[Saved data entries]
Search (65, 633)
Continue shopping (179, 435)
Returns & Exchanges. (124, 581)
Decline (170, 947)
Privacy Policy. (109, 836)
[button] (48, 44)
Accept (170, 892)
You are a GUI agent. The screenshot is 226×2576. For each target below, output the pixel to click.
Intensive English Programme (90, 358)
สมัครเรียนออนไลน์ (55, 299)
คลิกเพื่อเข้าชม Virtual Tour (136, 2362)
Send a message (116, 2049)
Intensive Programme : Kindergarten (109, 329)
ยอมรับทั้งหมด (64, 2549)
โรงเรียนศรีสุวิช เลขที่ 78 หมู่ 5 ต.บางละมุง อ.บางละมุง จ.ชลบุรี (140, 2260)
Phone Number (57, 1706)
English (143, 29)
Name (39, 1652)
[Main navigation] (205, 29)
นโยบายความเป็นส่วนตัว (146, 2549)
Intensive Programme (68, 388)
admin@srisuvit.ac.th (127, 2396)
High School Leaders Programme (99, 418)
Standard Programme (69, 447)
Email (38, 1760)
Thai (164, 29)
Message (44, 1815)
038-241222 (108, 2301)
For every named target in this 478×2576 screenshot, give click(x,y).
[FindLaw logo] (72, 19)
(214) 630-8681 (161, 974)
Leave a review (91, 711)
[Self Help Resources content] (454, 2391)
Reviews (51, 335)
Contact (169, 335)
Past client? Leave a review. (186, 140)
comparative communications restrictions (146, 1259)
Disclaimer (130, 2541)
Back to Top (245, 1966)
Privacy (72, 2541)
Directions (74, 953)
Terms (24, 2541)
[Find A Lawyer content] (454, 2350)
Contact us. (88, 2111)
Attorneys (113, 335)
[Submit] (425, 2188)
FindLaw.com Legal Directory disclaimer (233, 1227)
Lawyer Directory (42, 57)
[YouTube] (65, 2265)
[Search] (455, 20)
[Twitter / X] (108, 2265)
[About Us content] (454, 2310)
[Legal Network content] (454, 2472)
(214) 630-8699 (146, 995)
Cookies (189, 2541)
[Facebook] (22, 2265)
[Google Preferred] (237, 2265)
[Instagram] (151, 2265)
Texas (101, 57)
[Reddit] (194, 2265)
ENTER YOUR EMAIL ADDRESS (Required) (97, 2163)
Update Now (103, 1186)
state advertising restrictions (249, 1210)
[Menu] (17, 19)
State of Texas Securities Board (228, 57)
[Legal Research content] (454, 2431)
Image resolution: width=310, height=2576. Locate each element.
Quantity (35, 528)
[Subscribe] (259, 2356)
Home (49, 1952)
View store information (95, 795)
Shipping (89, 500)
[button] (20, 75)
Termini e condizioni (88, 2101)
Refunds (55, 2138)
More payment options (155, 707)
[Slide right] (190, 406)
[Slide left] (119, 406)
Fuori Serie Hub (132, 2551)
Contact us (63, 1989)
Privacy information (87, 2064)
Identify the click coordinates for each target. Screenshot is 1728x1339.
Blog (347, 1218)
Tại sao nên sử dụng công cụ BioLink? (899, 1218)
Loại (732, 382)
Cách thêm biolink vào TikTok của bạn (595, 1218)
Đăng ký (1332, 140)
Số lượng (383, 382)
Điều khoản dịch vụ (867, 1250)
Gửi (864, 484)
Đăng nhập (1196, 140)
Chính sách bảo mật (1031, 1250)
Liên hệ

What to work on: All lines holding the word "click" must be copied from the data.

Response to the task:
You are a GUI agent. The screenshot is 226×2576. For each target below, output the pixel to click.
For every named target in this 478×2576 screenshot, give click(x,y).
Identify the click coordinates for each target. Screenshot is 1728x1339.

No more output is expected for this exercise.